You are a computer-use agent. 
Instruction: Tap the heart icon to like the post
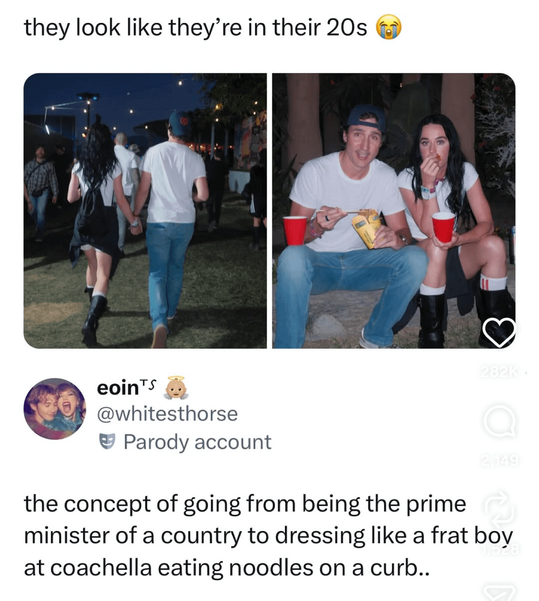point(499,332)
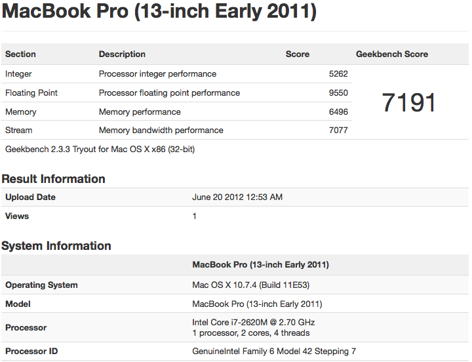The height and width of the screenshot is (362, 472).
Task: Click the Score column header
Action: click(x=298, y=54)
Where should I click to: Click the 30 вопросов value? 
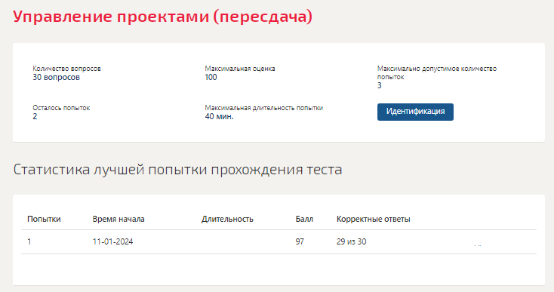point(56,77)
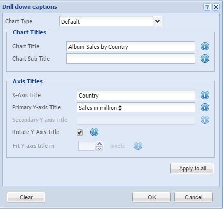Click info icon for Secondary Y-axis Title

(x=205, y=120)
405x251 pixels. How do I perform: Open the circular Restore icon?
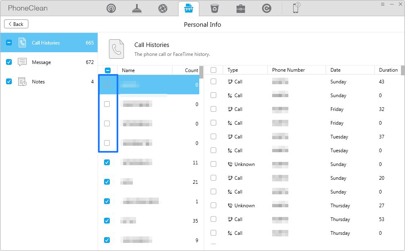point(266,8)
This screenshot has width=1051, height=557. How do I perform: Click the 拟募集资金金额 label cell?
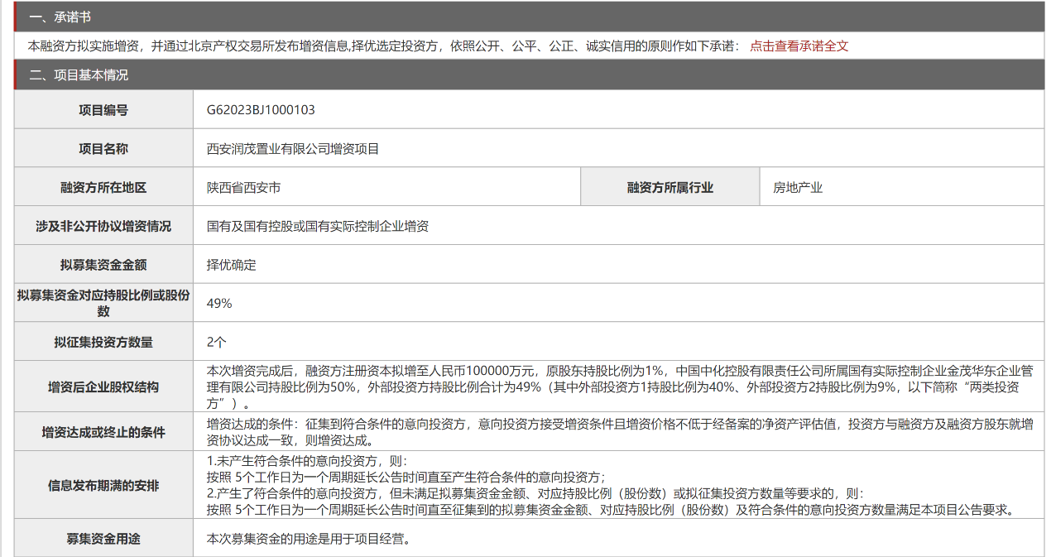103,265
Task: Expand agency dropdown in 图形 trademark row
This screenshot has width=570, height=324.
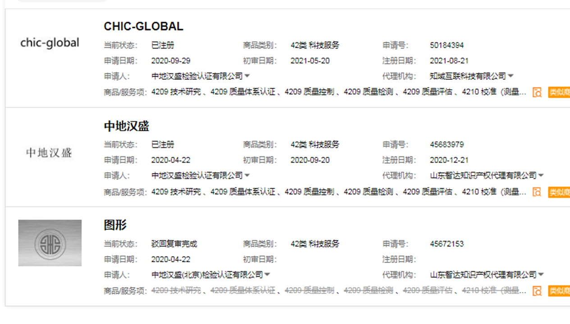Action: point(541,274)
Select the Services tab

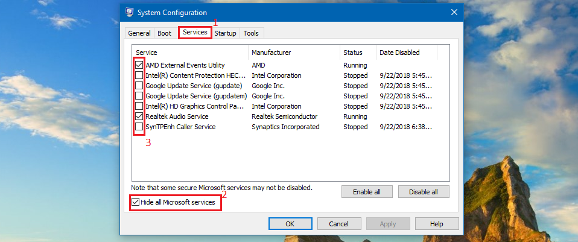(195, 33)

┄┄┄┄┄┄┄┄┄┄┄┄┄┄┄┄┄┄┄┄

*Task brief:* Reproduce each line above exactly, but not a single picture.

*Worked solution:*
You are a computer-use agent. 
Instruction: Tap the heart icon to like the post
point(499,332)
The height and width of the screenshot is (362, 472).
Task: Click the Score column header
Action: click(x=298, y=54)
Where should I click to: Click the 30 вопросов value? 
point(56,77)
Click info icon for Secondary Y-axis Title

(x=205, y=120)
405x251 pixels. How do I perform: Open the circular Restore icon?
point(266,8)
This screenshot has width=1051, height=557. How do I perform: Click the 拟募集资金金额 label cell?
103,265
Task: Expand agency dropdown in 图形 trademark row
This screenshot has width=570, height=324.
Action: point(541,274)
Select the Services tab

(195, 33)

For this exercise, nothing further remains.